# True Detective



## Z A Z A' (24 Febbraio 2014)

*Rust Cohle (Matthew McConaughey) e Martin Hart (Woody Harrelson) sono due detective che stanno lavorando allo stesso intricatissimo caso, un omicidio avvenuto in Louisiana nel 1995 che ancora non ha un colpevole. La serie racconta le indagini avvenute ai giorni nostri e, attraverso i flashback, ciò che è accaduto nei diciassette anni precedenti alla riapertura del caso. *


Serie fantastica,che per certi versi ricorda The Killing,anche se con una regia e fotografia molto più ricercate.Da segnalare anche per le eccellenti prestazioni degli attori coinvolti (McConaughey ancora una volta pazzesco).Purtroppo mancano solo due puntate alla fine della prima stagione e le prossime vedranno coinvolti attori e storie completamente diverse.

P.S. [MENTION=60]BB7[/MENTION] mi pare che lo segua
P.P.S. Altro suggerimento per [MENTION=1063]28Maggio2003[/MENTION]


----------



## 28Maggio2003 (24 Febbraio 2014)

A scatola chiusa


----------



## Snake (24 Febbraio 2014)

merita, anche per le bombe della Daddario


----------



## BB7 (24 Febbraio 2014)

Telefilm di grandissima qualità. 

Essendo un poliziesco-noir si può pensare che sia il classico telefilm visto e stravisto, invece non è cosi perchè qui si parla delle persone più che dei casi. Il ritmo apparentemente lento nasconde tanta intensità e pure quando non succede nulla di importante non si finisce mai per annoiarsi grazie a una grandissima regia ed un cast eccezionale. 

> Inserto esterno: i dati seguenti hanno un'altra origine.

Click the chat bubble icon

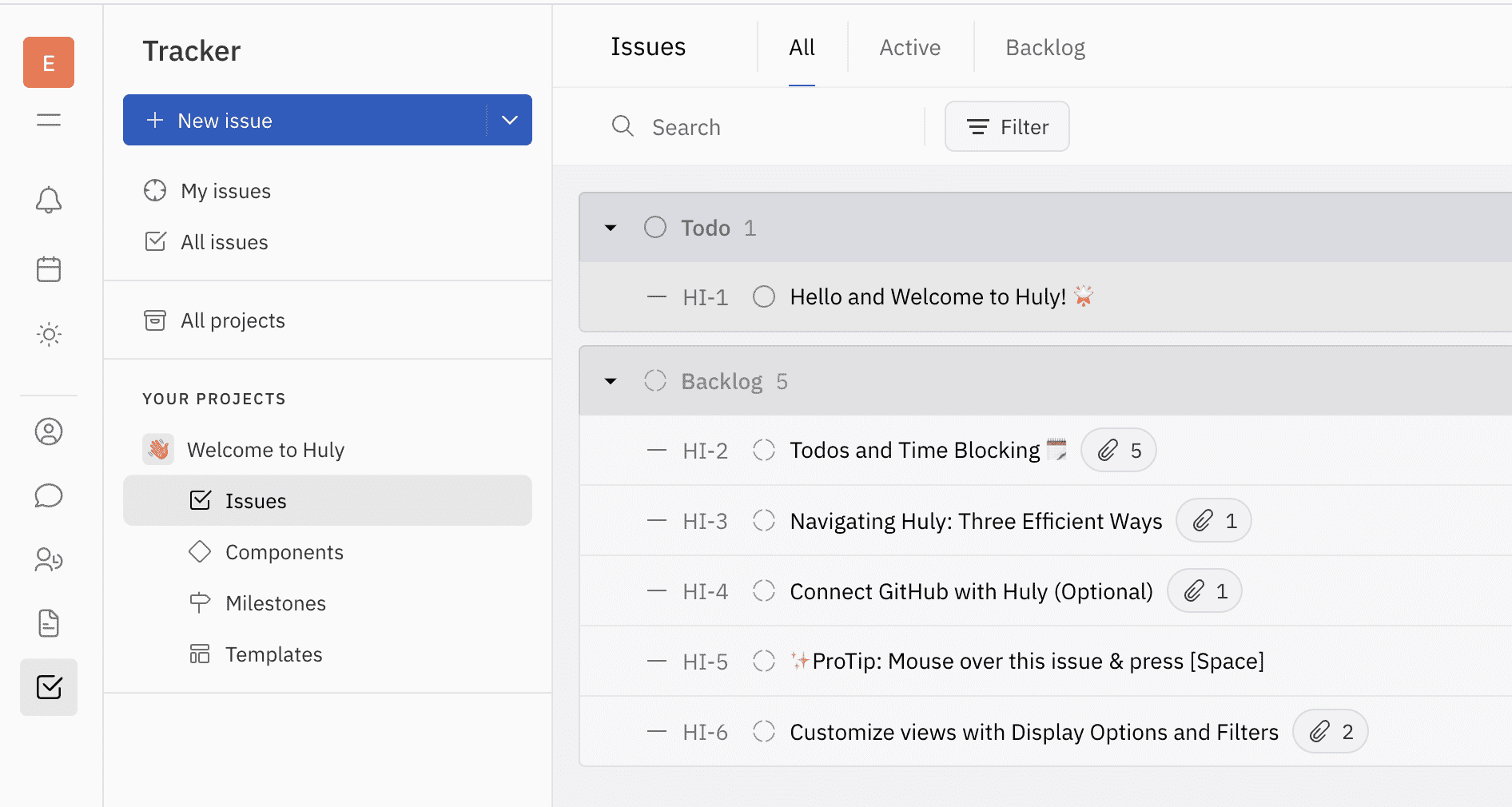coord(49,495)
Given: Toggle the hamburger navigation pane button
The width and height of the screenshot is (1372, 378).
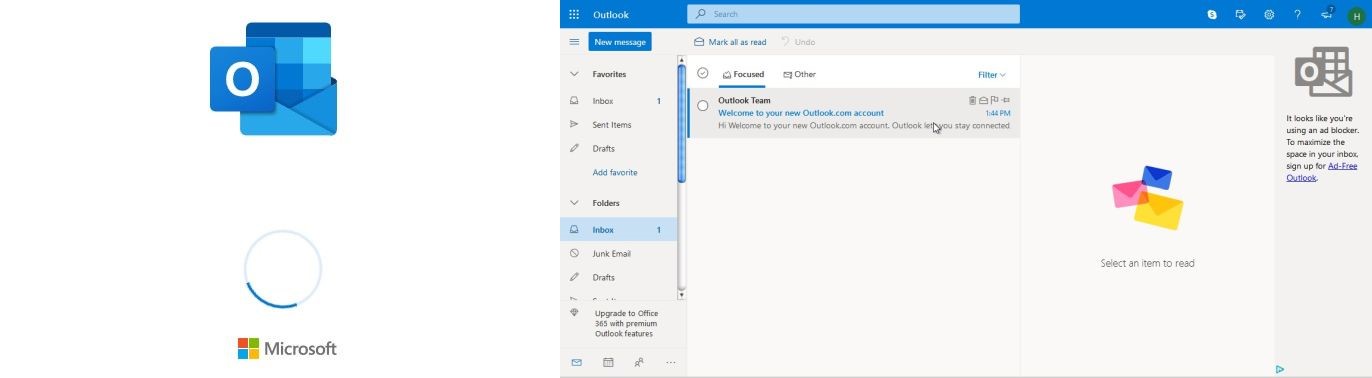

Dopo Breaking Bad se si cerca qualcosa di diverso ma con una qualità simile True Detective è sicuramente la scelta giusta


----------



## Belfast Boy (4 Marzo 2014)

Fantastico, da guardare assolutamente in lingua originale. Nonostante McConaughey abbia sostanzialmente il personaggio più interessante di tutta la serie...un grandissimo plauso a Woody per come riesce sempre a fare suoi i personaggi. Dopo una puntata ci si scorda dell'attore e vive solo il personaggio. Grandissimo Woody
Manca poco alla fine (vista 1x07 poco fa) solo una puntata.
Poi se rinnoveranno la serie (e lo faranno eccome) si passerà ad una nuova storyline e nuovi interpreti. Garanzia HBO.


----------



## Belfast Boy (19 Marzo 2014)

Finita la prima serie. Confermo l'assoluta qualità. Il "caso" su cui indagano, di per se non è molto coinvolgente nè troppo originale ma ha la virtù di sdoganare quell'America un po' bifolca, un po' malata che in serie mainstream di una certa fattura quasi mai si è vista. Il plot è spostato decisamente sulla caratterizzazioni dei personaggi, tutta la serie si regge su quello e quindi sulla capacità recitative dei protagonisti.
Tanti, tantissimi dialoghi che ne potrebbero inficiare la qualità una volta doppiati. La serie merita tanto, ma ripeto, una volta tradotta temo perderà il suo valore aggiunto.


----------



## John Dunbar (19 Marzo 2014)

appena finirà la prima serie me le vedrò tutte, mi incuriosisce molto, e mi piacciono entrambi i due attori protagonisti, due grandi


----------



## Il Re dell'Est (23 Aprile 2014)

a voi non dispiace che una produzione di tale qualità sia stata pensata in forma antologica? (praticamente ogni stagione cambiano gli attori e le storie). Così facendo non parliamo propriamente di un telefilm, ma di un film a puntate. E se nel sequel scelgono gli attori sbagliati, la "serie" perderà tanto. Sarà, ma io sono affezionato alla concezione classica di telefilm con attori e personaggi che proseguono e si evolvono nel corso del tempo. Lo trovo più interessante e commercialmente anche più produttivo perché così gli spettatori si affezionano ai personaggi e alle storie che li coinvolgono. Se questa serie mi dovesse piacere molto, quando finirà dopo sole 8 puntate credo che maledirò pesantemente gli ideatori e gli attori, già di per sé famosi, che hanno accettato...


----------



## mefisto94 (23 Aprile 2014)

Il Re dell'Est ha scritto:


> a voi non dispiace che una produzione di tale qualità sia stata pensata in forma antologica? (praticamente ogni stagione cambiano gli attori e le storie). Così facendo non parliamo propriamente di un telefilm, ma di un film a puntate. E se nel sequel scelgono gli attori sbagliati, la "serie" perderà tanto. Sarà, ma io sono affezionato alla concezione classica di telefilm con attori e personaggi che proseguono e si evolvono nel corso del tempo. Lo trovo più interessante e commercialmente anche più produttivo perché così gli spettatori si affezionano ai personaggi e alle storie che li coinvolgono. Se questa serie mi dovesse piacere molto, quando finirà dopo sole 8 puntate credo che maledirò pesantemente gli ideatori e gli attori, già di per sé famosi, che hanno accettato...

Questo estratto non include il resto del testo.